Museum, Suzuki V-strom 650 XT

We visited the Czersk castle in a motorcycle group

Castle of the Mazovian princes in Czersk

A group of three motorcyclists visited the cool castle in Czersk.

Castle of the Mazovian princes in Czersk – a Gothic castle built at the turn of the 14th and 15th centuries in the town of Czersk near Góra Kalwaria (Masovian Voivodeship).
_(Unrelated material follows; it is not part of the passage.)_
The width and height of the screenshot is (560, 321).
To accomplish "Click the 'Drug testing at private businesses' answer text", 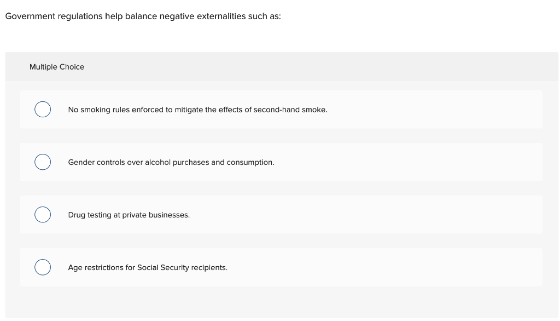I will tap(129, 215).
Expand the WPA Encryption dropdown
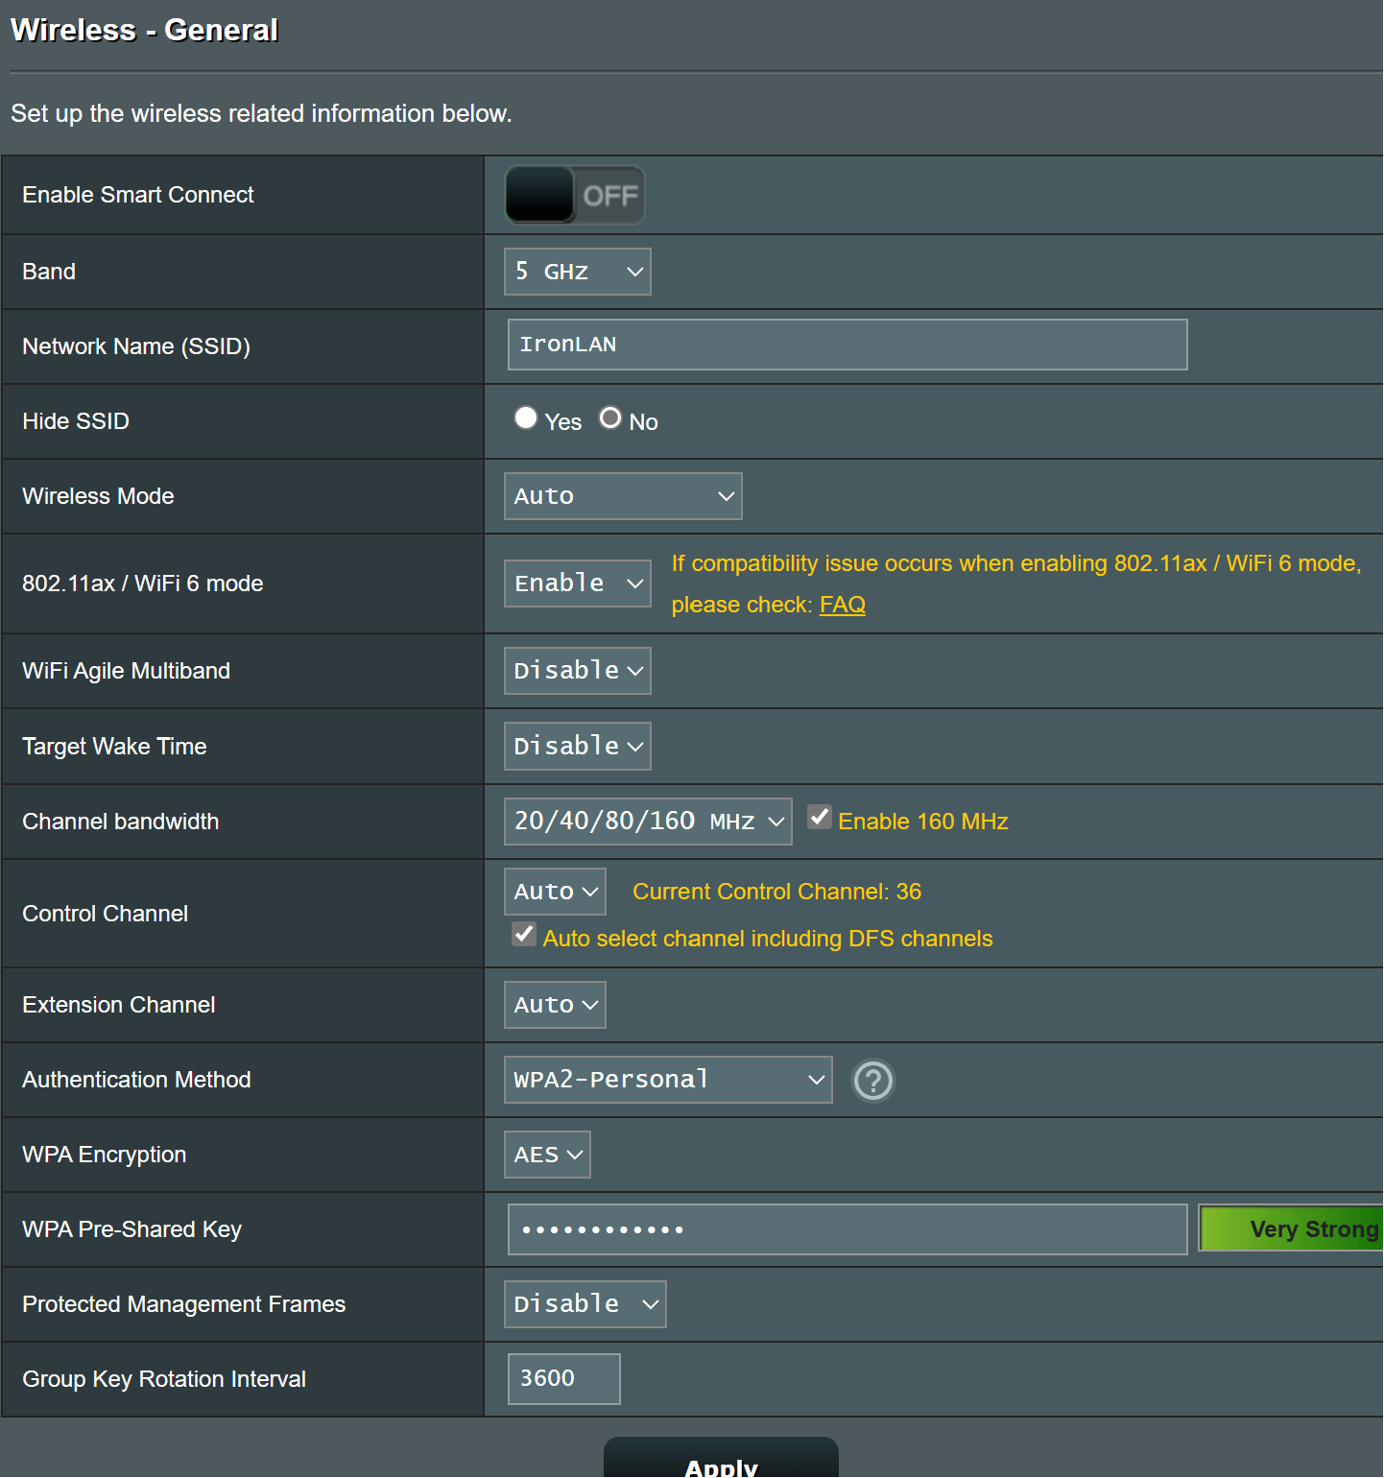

In the 11th century, at the place of today’s castle, there was a wooden and earth castle with room structure, which was built during the reign of Bolesław Śmiał or Władysław Herman. This stronghold was the main administrative center of the Czersk principality. In 1224, Piotr Pilch was mentioned in the sources of Czersk Castellan. On April 27, 1245, the Poznań bishop Bogufał II, in the presence of Konrad II and his sons, consecrated the wooden church of St. Peter. In 1229, Prince Konrad of Masovia imprisoned Prince Henry the Bearded in the town. He released him the same year after the intervention of Princess Jadwiga from Silesia and after Henry’s consent to waive his claims to Lesser Poland. In 1239 Konrad imprisoned Bolesław the Chaste in the city. Before 1406 a stone chapel of St. Peter. The document from prince Kazimierz I Trojdenowicz from 1350 mentions the obligation of episcopal villages to build rooms on the Czersk stronghold damaged during the Lithuanian invasion. In the fourteenth century, the Mazovian prince Janusz I ordered a brick castle to be built in the place of the outdated castle, which was built in the years 1388 – 1410. It was one of the most important residences of prince Janusz I, who died at this castle on December 8, 1429.
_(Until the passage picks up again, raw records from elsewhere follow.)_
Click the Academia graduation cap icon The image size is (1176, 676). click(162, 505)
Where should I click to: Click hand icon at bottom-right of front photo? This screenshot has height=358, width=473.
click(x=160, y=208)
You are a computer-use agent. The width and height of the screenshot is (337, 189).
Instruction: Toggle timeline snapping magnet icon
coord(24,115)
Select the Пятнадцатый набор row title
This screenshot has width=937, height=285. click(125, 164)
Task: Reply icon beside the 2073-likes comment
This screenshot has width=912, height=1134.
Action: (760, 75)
When these areas were annexed to the Kingdom of Poland in 1526, the castle became royal property. Cylindrical towers were added during this period. From 1547, the castle was subject to Queen Bona, who ordered the wooden building of the courtyard to be replaced with a stone one. Then the so-called Bona residence, i.e. a palace measuring 10 x 30 meters, called the court of Feliks Parys or the Great House mentioned in 1549, as well as the South House.

During the Swedish Deluge in 1656, the castle in Czersk suffered a serious damage. The Swedish army, after suffering a defeat from Stefan Czarniecki at Warka, retreated, seized the castle and seriously devastated it.
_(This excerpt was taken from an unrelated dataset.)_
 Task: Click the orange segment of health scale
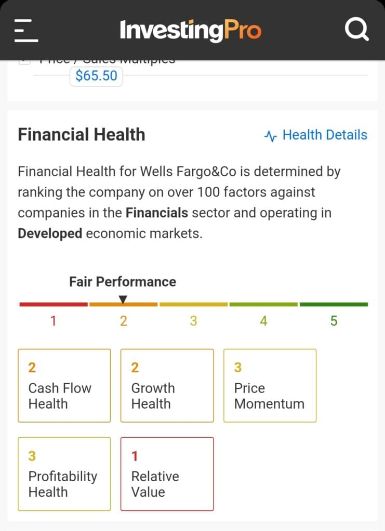[123, 304]
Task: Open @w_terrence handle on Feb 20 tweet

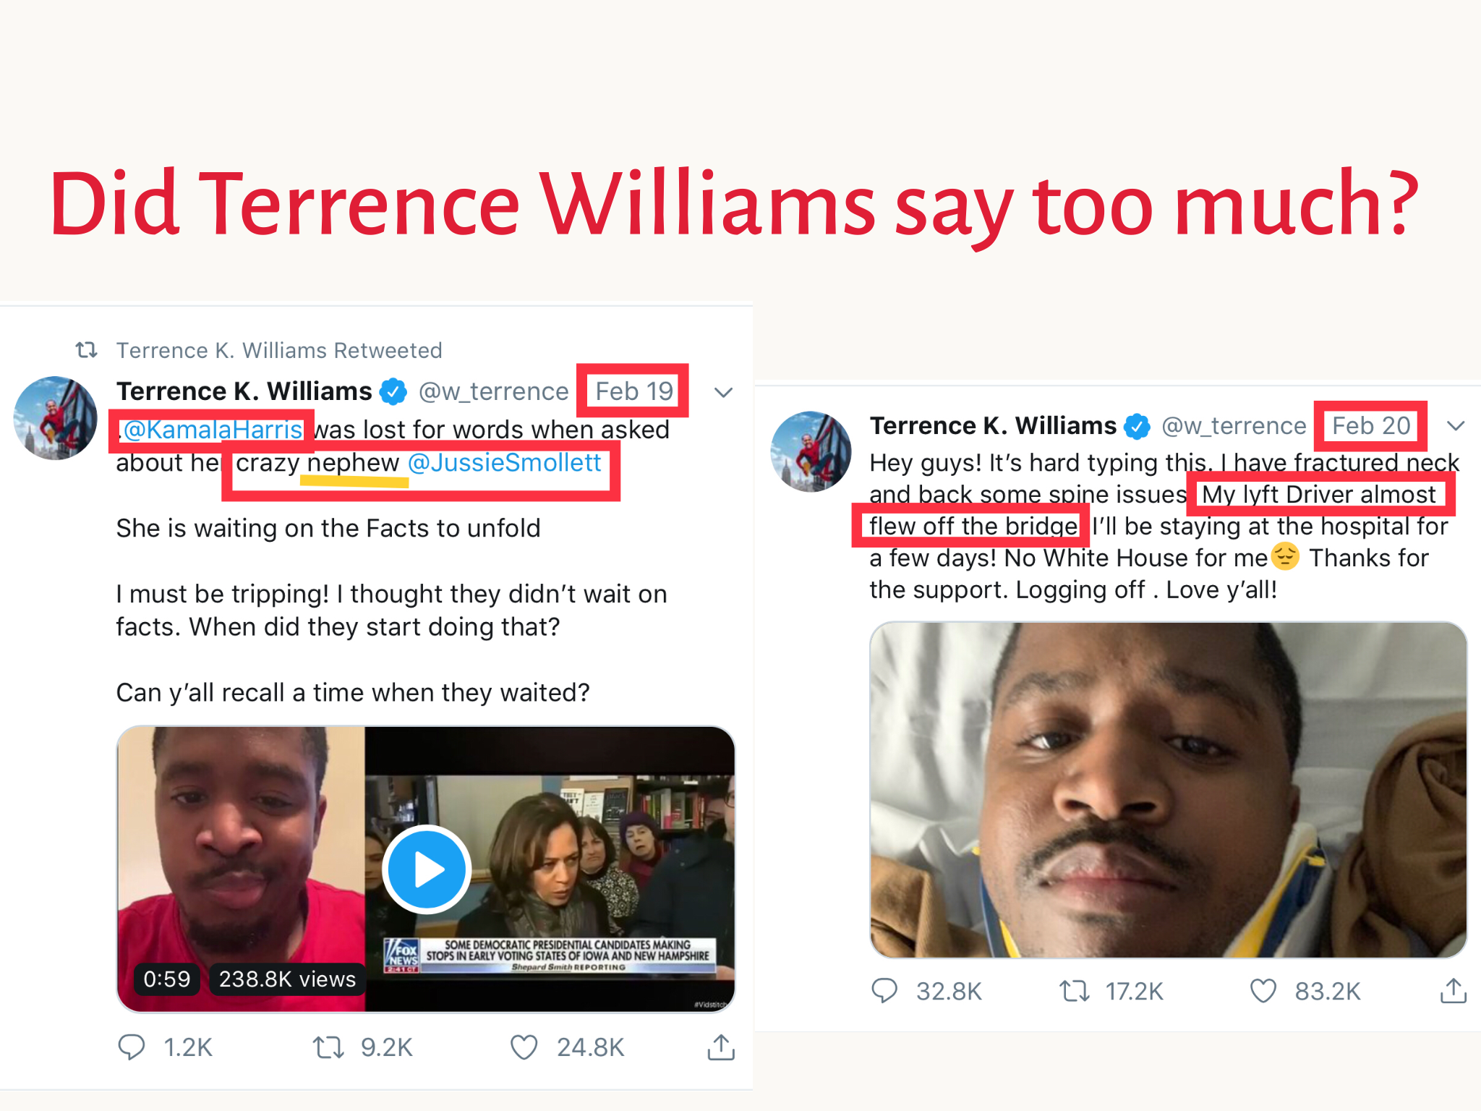Action: (1234, 426)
In the years 1762–1766 the Czersk staroste the Grand Marshal of the Crown Franciszek Bieliński attempted to renovate the castle (then a bridge was built over the moat) in order to place a town and land court from the archive. However, after the Third Partition of Poland and the take-over of Czersk by Prussians, the walls were partially demolished. The castle has been ruined since then. In the years 1907-1911, the Society for the Protection of Historical Monuments financed the first conservation works carried out by Kazimierz Skórewicz. In 1915, during World War I, the castle was damaged during German-Russian fights. In 1927, research was undertaken, thanks to which the foundations of the church of St. Peter. Currently, the castle is open to the public.